*** INFORMATION ***

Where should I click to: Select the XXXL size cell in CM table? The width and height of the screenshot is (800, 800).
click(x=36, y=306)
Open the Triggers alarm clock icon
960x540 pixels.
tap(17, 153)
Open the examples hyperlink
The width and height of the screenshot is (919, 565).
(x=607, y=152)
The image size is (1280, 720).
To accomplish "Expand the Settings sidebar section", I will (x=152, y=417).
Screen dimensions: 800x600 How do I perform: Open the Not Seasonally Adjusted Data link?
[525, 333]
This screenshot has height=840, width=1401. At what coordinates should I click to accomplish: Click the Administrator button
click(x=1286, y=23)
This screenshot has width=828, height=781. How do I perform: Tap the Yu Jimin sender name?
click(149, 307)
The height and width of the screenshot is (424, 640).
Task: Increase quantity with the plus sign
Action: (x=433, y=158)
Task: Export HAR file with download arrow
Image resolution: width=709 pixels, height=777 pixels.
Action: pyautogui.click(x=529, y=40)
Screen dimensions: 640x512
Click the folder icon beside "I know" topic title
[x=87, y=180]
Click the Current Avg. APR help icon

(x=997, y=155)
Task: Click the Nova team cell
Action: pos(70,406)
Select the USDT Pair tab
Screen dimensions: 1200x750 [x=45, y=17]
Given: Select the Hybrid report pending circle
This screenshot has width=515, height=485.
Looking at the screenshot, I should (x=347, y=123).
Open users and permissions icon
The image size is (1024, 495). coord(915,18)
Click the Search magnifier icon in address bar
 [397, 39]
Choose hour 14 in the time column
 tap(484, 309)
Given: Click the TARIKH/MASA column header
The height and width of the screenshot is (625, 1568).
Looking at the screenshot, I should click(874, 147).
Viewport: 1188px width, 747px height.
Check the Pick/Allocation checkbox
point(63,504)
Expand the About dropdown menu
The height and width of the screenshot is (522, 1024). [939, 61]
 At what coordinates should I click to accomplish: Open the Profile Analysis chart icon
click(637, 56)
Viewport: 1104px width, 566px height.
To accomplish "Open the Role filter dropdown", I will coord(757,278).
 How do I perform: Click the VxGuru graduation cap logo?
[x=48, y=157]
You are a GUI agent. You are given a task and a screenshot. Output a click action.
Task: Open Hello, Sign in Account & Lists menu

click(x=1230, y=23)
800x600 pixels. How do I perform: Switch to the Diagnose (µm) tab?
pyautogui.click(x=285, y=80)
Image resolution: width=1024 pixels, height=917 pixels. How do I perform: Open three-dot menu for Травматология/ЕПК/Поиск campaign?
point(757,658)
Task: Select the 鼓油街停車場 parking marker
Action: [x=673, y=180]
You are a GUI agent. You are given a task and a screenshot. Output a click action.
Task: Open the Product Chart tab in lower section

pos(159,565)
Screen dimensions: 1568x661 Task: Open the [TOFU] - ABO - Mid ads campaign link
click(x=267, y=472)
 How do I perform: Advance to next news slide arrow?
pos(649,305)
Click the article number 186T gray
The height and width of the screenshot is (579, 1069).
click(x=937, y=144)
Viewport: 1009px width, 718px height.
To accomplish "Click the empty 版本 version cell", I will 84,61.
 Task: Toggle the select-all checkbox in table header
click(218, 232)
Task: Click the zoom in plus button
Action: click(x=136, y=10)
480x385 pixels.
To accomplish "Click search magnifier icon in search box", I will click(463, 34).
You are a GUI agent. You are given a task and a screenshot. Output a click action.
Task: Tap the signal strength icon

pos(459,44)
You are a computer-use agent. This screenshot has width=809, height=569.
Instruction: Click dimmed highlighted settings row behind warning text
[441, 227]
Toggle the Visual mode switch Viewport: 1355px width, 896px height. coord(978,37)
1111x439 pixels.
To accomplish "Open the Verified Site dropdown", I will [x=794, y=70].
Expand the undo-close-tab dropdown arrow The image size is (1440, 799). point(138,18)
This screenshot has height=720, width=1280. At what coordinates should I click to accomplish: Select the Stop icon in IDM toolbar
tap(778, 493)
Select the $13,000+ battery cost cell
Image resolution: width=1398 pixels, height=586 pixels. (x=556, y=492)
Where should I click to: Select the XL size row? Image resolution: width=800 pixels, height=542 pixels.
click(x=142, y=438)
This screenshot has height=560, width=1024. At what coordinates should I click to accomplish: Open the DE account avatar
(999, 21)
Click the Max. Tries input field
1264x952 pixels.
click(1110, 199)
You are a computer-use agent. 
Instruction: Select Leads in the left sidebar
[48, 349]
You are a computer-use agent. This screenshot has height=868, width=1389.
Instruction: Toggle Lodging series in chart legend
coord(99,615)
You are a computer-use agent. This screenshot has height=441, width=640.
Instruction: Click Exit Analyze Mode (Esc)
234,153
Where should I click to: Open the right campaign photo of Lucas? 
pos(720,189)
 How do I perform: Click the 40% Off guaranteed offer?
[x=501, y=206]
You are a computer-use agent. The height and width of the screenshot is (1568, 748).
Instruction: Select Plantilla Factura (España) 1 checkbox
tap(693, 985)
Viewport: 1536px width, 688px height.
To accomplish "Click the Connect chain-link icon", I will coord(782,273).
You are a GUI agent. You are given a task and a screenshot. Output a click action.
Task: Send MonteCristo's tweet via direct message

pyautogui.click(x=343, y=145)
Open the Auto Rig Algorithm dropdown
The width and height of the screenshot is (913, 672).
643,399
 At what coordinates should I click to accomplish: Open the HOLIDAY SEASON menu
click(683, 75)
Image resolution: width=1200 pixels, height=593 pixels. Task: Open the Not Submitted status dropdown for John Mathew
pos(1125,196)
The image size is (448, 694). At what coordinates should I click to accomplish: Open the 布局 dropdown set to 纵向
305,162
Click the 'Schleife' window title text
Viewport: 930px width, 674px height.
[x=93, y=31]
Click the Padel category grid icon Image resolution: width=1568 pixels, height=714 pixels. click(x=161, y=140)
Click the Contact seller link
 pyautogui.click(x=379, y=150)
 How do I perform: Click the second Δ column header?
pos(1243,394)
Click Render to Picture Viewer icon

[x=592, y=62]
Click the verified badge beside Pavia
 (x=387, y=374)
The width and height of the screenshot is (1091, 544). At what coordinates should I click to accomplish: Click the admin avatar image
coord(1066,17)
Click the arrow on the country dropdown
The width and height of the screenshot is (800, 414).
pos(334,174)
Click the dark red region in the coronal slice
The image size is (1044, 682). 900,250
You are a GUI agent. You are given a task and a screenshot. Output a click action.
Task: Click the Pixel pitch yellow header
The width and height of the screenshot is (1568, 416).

*** End of INFORMATION ***

# [WHAT YOU SHOULD DO]
Please give the number of lines in the listing above that contain the string "will", without anything else.

# [FINAL ANSWER]
6